The Doc Stories film festival ended with a bang: Martin Scorsese’s partially fictitious documentary about Bob Dylan’s near-mythical 1975-76 tour. Scorsese uses archival 16mm footage and new interviews – some of them with fictitious people – to tell its story. I saw it earlier on Netflix and loved it. But on the big screen, with great sound and an enthusiastic audience, it was another experience. After the screening, SFFILM Director of Programming Rachel Rosen interviewed Scorsese, where he told us what was real and what was made up.

5: Once Upon a Time…in Hollywood, California (Berkeley), 35mm

It’s a very entertaining movie, but that in itself wasn’t enough to get Tarantino’s latest on this list. The audience I saw it with, just two days after it opened, was excited and enthusiastic. When Brad Pitt took off his shirt, women in the audience swooned. And everyone was going crazy during in the surprising finale. This was also the first time in years that I’d seen a new movie in 35mm. The print looked glorious, but I don’t know how it looked two weeks later.

4: One crazy day at the movies, Elmwood and Castro, DCP, 35mm, and unidentified digital.

Saturday, February 2, 2019 was a very busy and enjoyable day for me. First, I went to the Elmwood to watch four newly restored Laurel and Hardy shorts. I was delighted to see children in the audience; not introducing your kids to Laurel and Hardy just may be a form of child abuse. Then I crossed the Bay for two  Noir City double bills. The closing program of Godard’s Breathless and Hitchcock’s Psycho just may be one of the world’s best double bills. In his introduction to Psycho, Eddie Muller described how this Hitchcock thriller is noir…”until it isn’t.”
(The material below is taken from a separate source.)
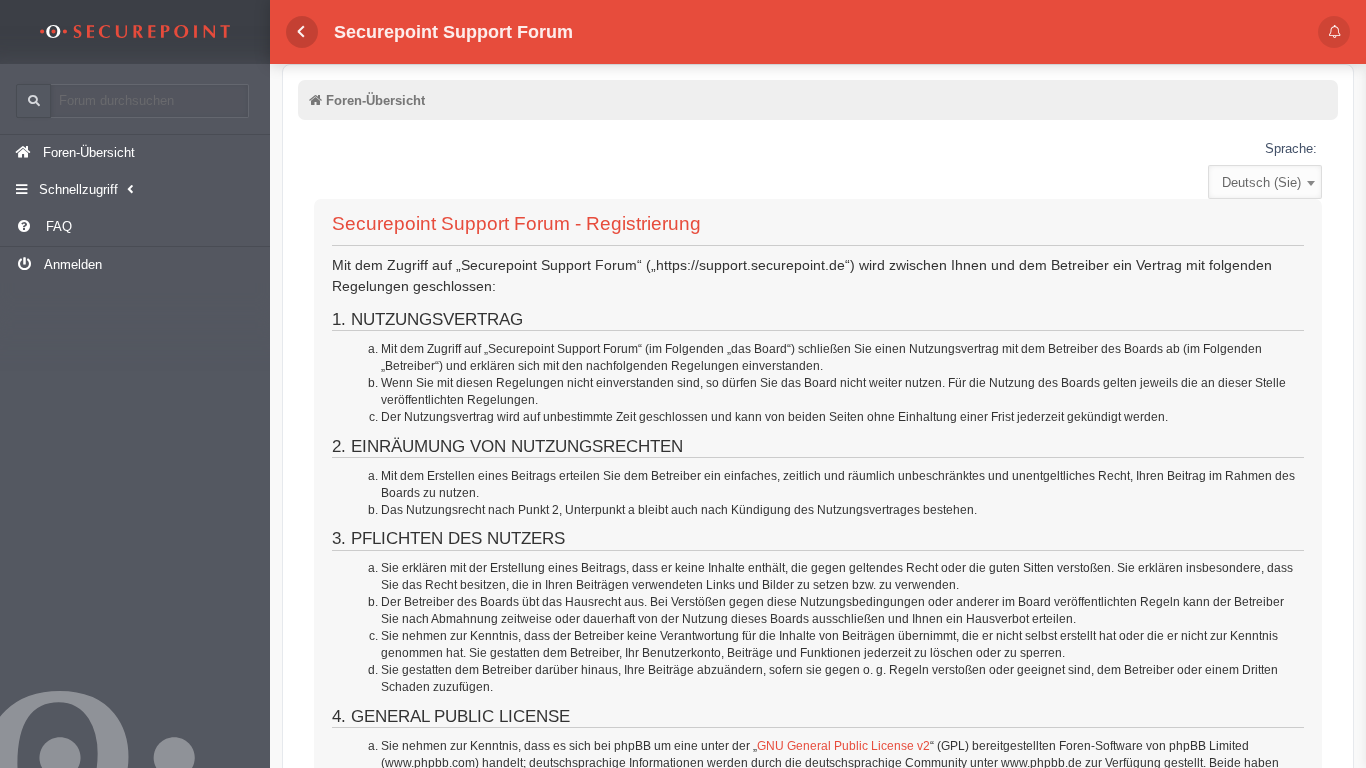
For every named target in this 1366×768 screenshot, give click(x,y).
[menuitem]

3: Frankenstein & Bride of Frankenstein, Castro, DCP

Talk about another great double bill! Before this October, I hadn’t seen James Whales’ two great Frankenstein films theatrically in ages. Big screen or small, Whales and actor Boris Karloff made the monster into the victim, so you care more about him than the humans. But what you miss on the small screen is the overwhelming horror that the Castro’s tall screen provides. You can feel the goosebumps from the original 1930s audiences. The DCPs were excellently mastered.

2: Aquarela, SFFilm Festival, Dolby Cinema, Some sort of exceptional DCP

Aquarela is about water in its more extreme conditions. We see dangerously thin ice, glaciers calving, and the strikingly beautiful underside of an iceberg. In warmer climates, we see flooding in rural and urban settings. But as much as anything else, Aquarela is a celebration of modern cinema technology, from the incredible camerawork that would have once been impossible to the all-embracing Dolby technology. Read my full review.

The huge, curved-screen Dolby Cinema theater may be the most advanced digital movie theater in the world. But it’s only a commercial theater during the SFFilm Fest. Most of the time it’s a laboratory. And it was the absolutely perfect theater to see Aquarela.

1: The Last Waltz, BAMPFA, DCP

The Band played their final concert on Thanksgiving night, 1976, with guest performers including Bob Dylan, Eric Clapton, Muddy Waters, and Joni Mitchell. Martin Scorsese brought a crew of talented filmmakers and created the greatest rock documentary ever made. Read my A+ appreciation.

Over the decades, I’ve watched this film in VHS, DVD, and Blu-ray. But on the big screen, these great musicians become godlike, and yet more human. The PFA’s Meyer Sound system takes over your body. When a song ends, you’re not sure if the applause was coming from the soundtrack or the audience in which you are a part. Rock and roll is always better in a crowd. Part of the series It’s Only Rock ‘n’ Roll,

One thought on “My Best Moviegoing Experiences of 2019

  1. I shared some of these experiences and agreed they were some of the best. Seeing anything in the Dolby Theatre is a treat even at the Metreon one. I would add The Last Black Man in San Francisco to my list becuase seeing it at the Castro with a hometown crowd was the best.